Posted: April 21, 2021
The United States Department of Homeland Security and the U.S. Department of Labor have agreed to offer 22,000 additional H-2B visas to employers for the second half of the federal fiscal year that ends Sept. 30, 2021.
The visas are used by employers, such as racehorse trainers, who seek seasonal guest workers. They are capped at 66,000 annually, with an even split of 33,000 available for each half of the federal government’s fiscal year.
The additional visas will be made available later this spring or early summer via a temporary final rule in the Federal Register. Six thousand visas will be reserved for nationals of the Northern Triangle countries of Honduras, El Salvador and Guatemala.
“We are pleased to learn that additional H-2B visas will be available for trainers soon and applaud Homeland Security Secretary Alejandro Mayorkas and Labor Secretary Marty Walsh for this action,” NTRA President and Chief Executive Officer Alex Waldrop said. “At the same time, the NTRA supports relief from the burdensome annual H-2B visa cap through a permanent returning worker exemption and urges both departments to reform the program accordingly, enabling affected employers to stabilize their businesses.”

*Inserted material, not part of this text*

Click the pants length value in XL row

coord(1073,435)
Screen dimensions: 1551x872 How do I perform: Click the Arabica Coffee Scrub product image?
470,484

This past December, the Consolidated Appropriations Act of 2021 became law and included a provision that provides the DHS with the discretionary authority to release an additional 64,176 H-2B visas when significant need is demonstrated. The NTRA, through its involvement with the H-2B Workforce Coalition, supports all efforts to make additional visas available to seasonal businesses struggling with labor issues.
The H-2B visa guest worker program is a non-immigrant visa program used by many industries that need temporary non-agricultural help when domestic workers are unavailable. For the horseracing industry, trainers rely heavily on the H-2B program to fill various backstretch positions.
Demand for H-2B visas often exceeds their availability and the cap level is quickly reached, leaving employers in need. For the second half of federal fiscal year 2021, DHS announced that by Feb. 12 it had received enough H-2B worker petitions to reach the congressionally mandated cap of 33,000 visas allotted.